Cancún.- Autoridades ambientales ordenaron el traslado de 9 delfines de Dolphin Discovery en Quintana Roo tras detectarse afectaciones graves en su salud, en medio de la crisis que tiene a la empresa al borde de la desaparición.
De acuerdo con reportes confirmados por la Procuraduría Federal de Protección al Ambiente (Profepa), los ejemplares — 2 hembras y 7 machos del delfinario adjunto a Ventura Park, en la zona hotelera de Cancún — serán movidos a espacios adecuados donde puedan recibir atención médica especializada, en un proceso supervisado por instancias federales.

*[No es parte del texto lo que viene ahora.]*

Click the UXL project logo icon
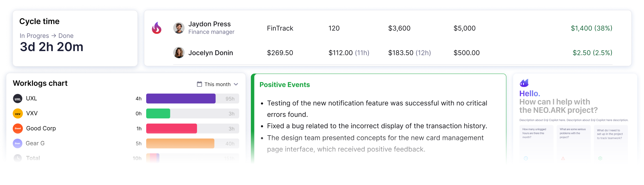 point(18,99)
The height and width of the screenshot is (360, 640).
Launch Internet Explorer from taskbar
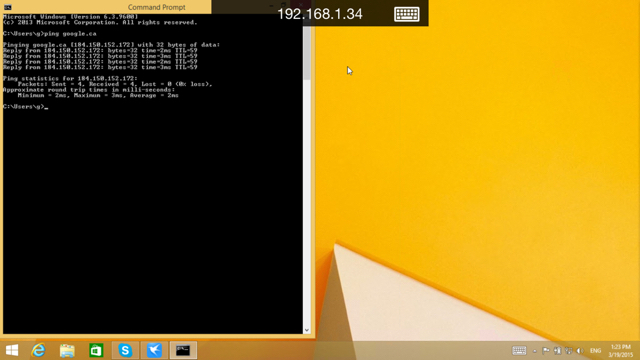pos(38,350)
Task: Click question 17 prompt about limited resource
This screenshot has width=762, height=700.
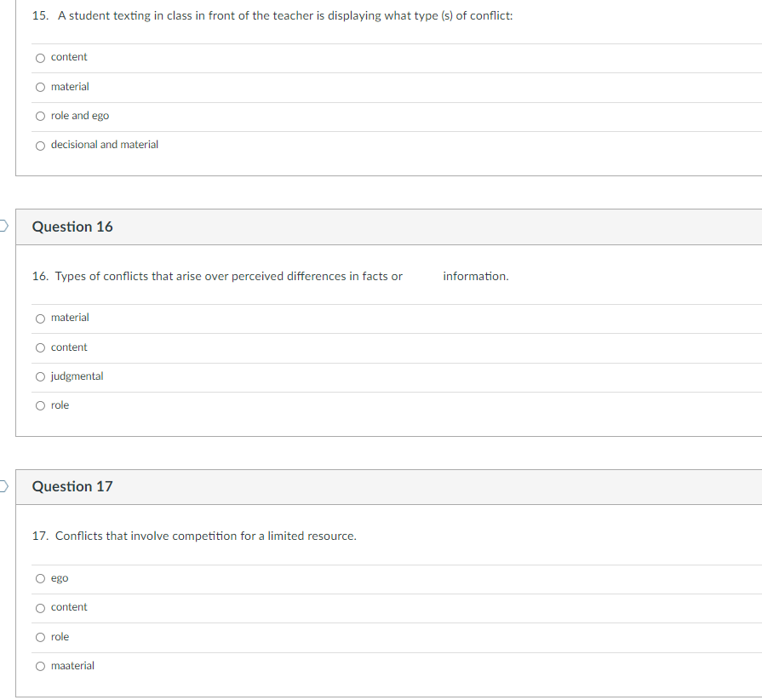Action: click(x=194, y=536)
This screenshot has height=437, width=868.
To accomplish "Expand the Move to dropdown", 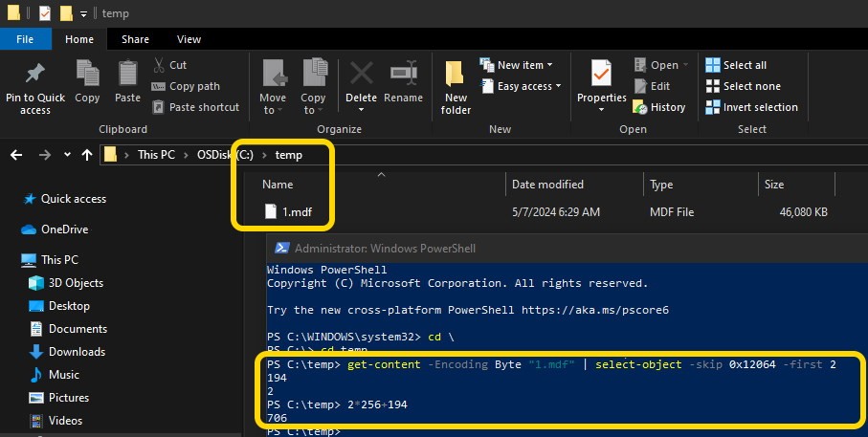I will 273,110.
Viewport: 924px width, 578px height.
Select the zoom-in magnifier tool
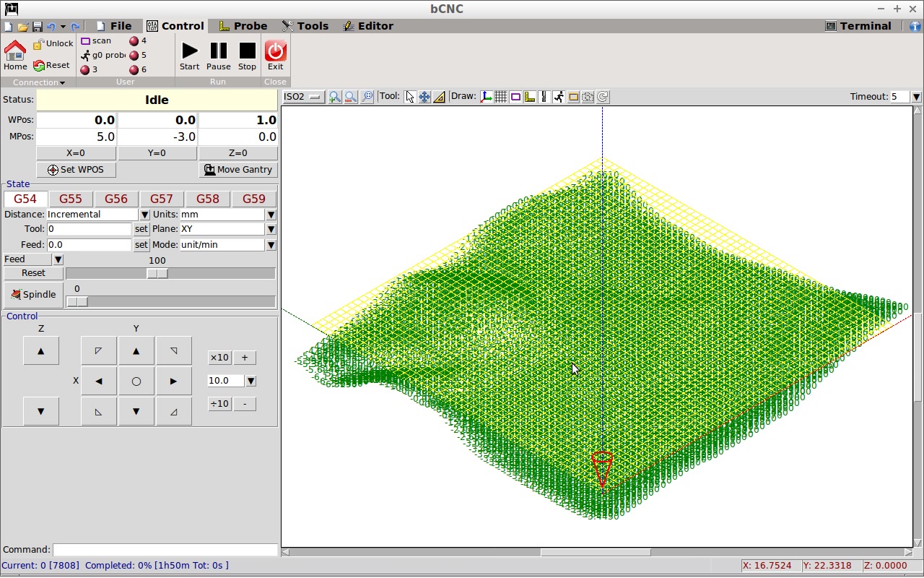[334, 96]
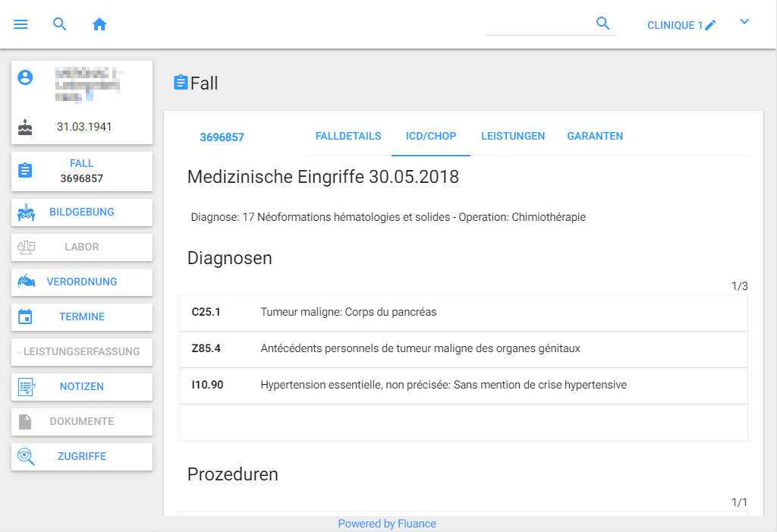
Task: Expand the chevron dropdown at top right
Action: (x=744, y=22)
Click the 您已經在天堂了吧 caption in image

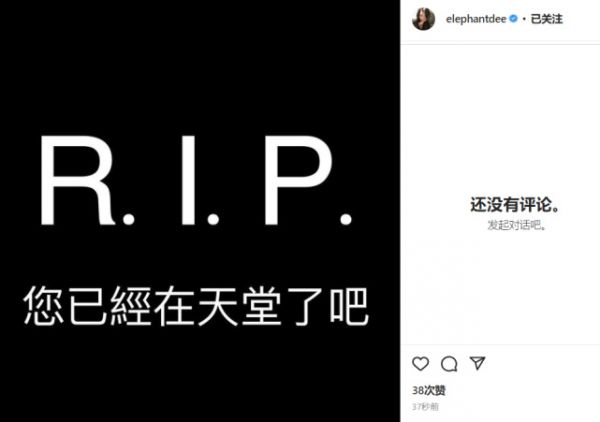pyautogui.click(x=196, y=306)
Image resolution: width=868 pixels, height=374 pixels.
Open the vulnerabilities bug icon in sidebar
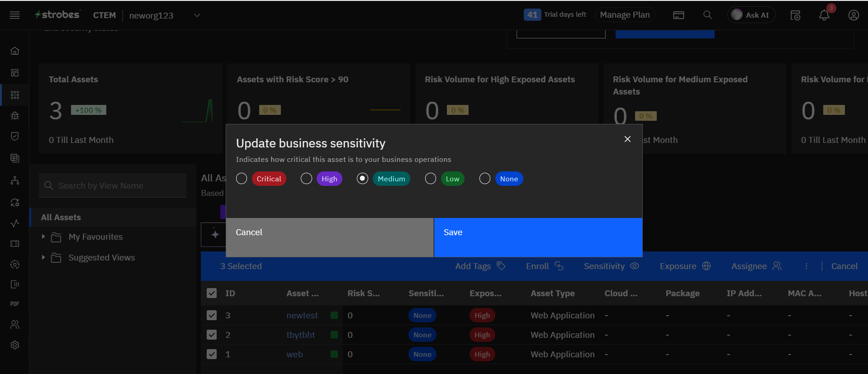pos(15,115)
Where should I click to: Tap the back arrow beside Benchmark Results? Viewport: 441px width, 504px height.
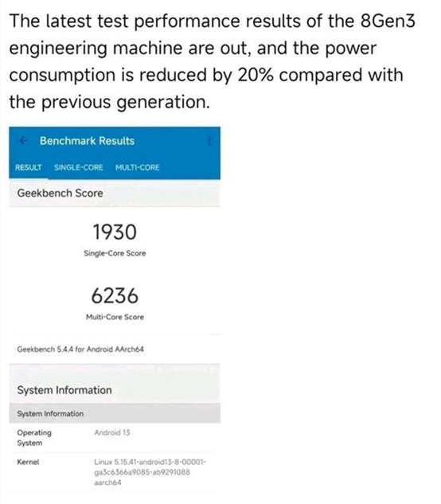point(23,141)
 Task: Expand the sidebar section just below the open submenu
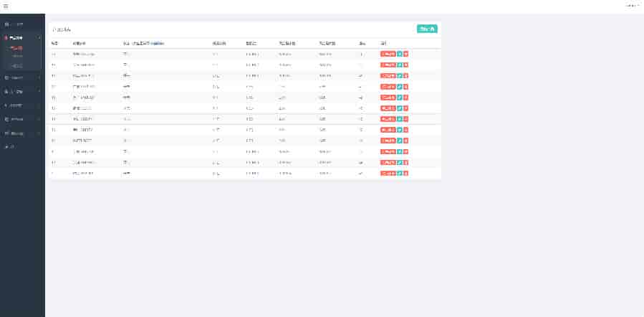[x=21, y=77]
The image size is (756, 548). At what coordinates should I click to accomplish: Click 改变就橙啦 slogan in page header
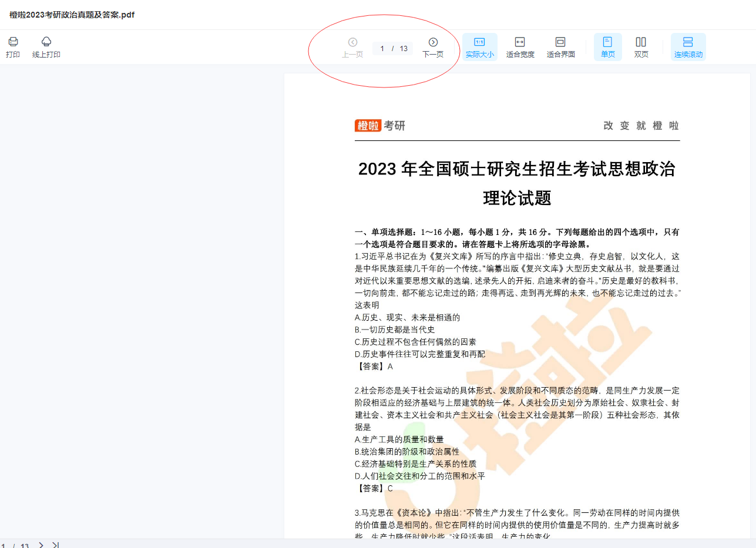pos(641,126)
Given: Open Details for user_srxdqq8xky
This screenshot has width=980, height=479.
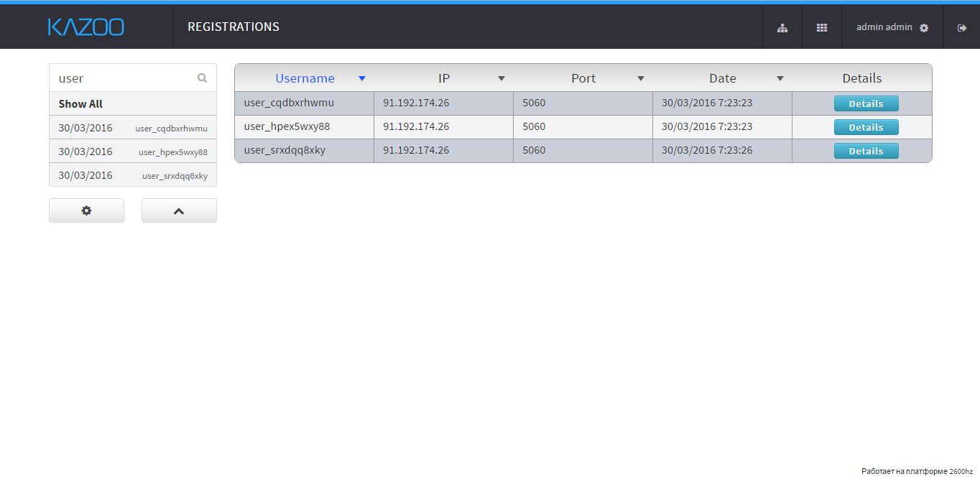Looking at the screenshot, I should pyautogui.click(x=866, y=151).
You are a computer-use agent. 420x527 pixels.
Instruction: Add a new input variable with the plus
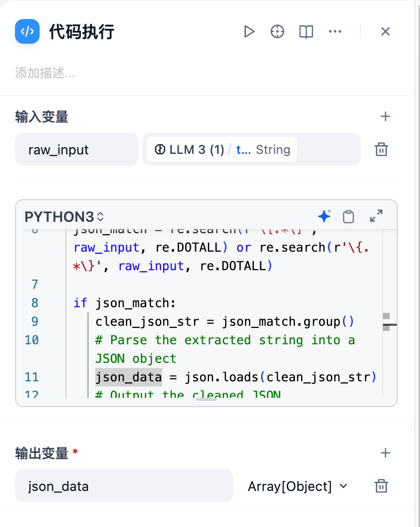tap(385, 116)
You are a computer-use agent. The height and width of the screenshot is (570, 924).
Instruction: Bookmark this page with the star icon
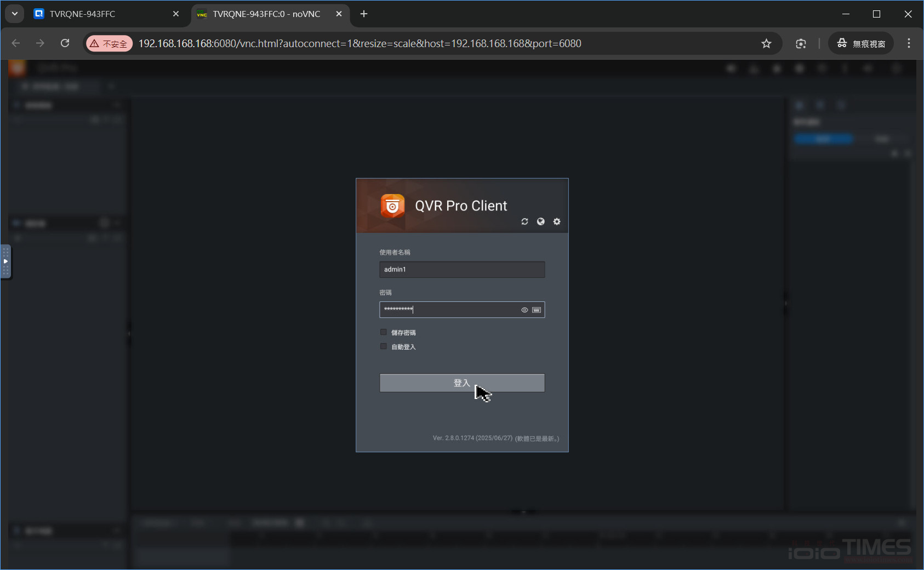766,44
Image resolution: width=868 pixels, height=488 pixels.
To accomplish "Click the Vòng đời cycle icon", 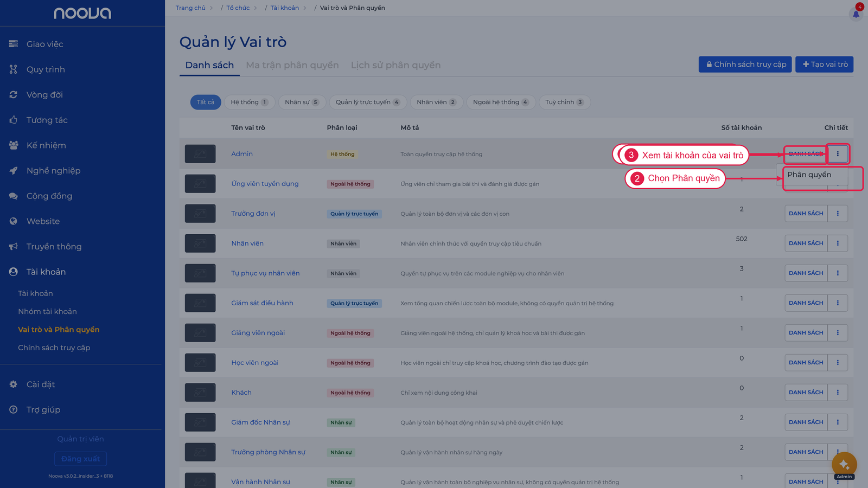I will pyautogui.click(x=14, y=94).
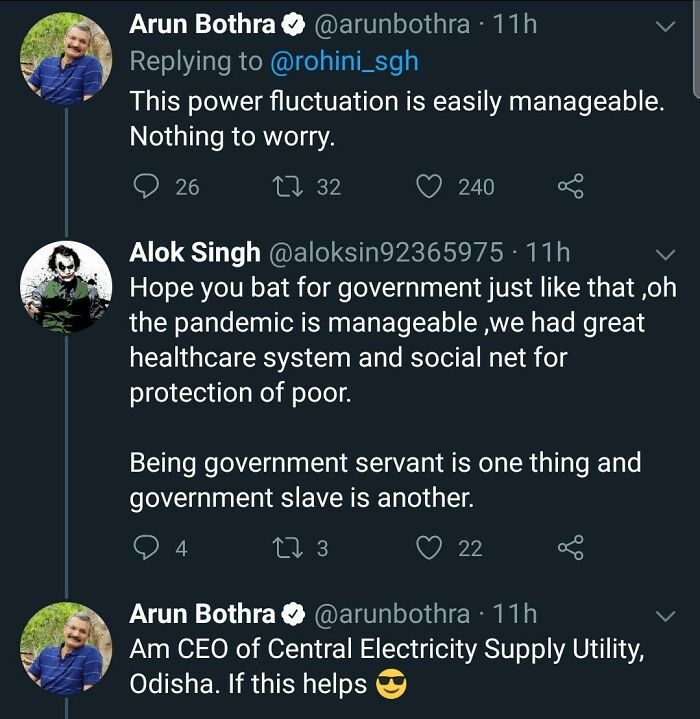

El caso no es nuevo. Profepa clausuró ese delfinario en octubre de 2025 y aseguró a los 9 delfines, que ya presentaban enfermedades previas, algunas graves. Desde entonces permanecen bajo resguardo del Estado mexicano, con alimentación y monitoreo diario de la calidad del agua, según la propia dependencia.
El rescate se da mientras la empresa se hunde:
1. Cuentas congeladas: Un juez federal negó en febrero de 2026 el descongelamiento de cuentas bancarias de Dolphin Discovery, a solicitud de la Unidad de Inteligencia Financiera (UIF), por presuntas irregularidades administrativas y fiscales y probable lavado de dinero. La FGR mantiene abierta la investigación.
2. Cierre de parques: Ventura Park anunció en enero de 2025 el cese de operaciones indefinido por mantenimiento y cerró de forma definitiva tras operar dos años de forma irregular dentro de un Área Natural Protegida, según Semarnat.
3. Reforma letal: Desde julio de 2025, tras la reforma al artículo 60 Bis de la Ley General de Vida Silvestre, Profepa inició inspecciones sin denuncia en todos los delfinarios del país — Quintana Roo concentra 17 de los 34 que existen en México —. La ley prohíbe espectáculos con cetáceos, el nado con delfines y su reproducción en cautiverio, salvo fines científicos.
4. Denuncias de abandono: En abril de 2026 videos virales mostraron a los 9 delfines inmóviles bajo el sol en albercas del parque cerrado. La organización Veeleaf alertó que están en situación crítica y urgió su traslado inmediato a corrales marinos. SEMA Quintana Roo tuvo que salir a negar el abandono.
Profepa reconoce que el proceso de reubicación está detenido por protocolos estrictos y por la condición de salud de los ejemplares, que requieren evaluaciones clínicas visuales diarias y estudios de laboratorio mensuales.
El caso reaviva el debate sobre el modelo turístico de nado con delfines en el Caribe mexicano, una industria que sostenía a cerca de 1,500 empleados directos en México y mil más en el extranjero, y que hoy enfrenta su posible extinción.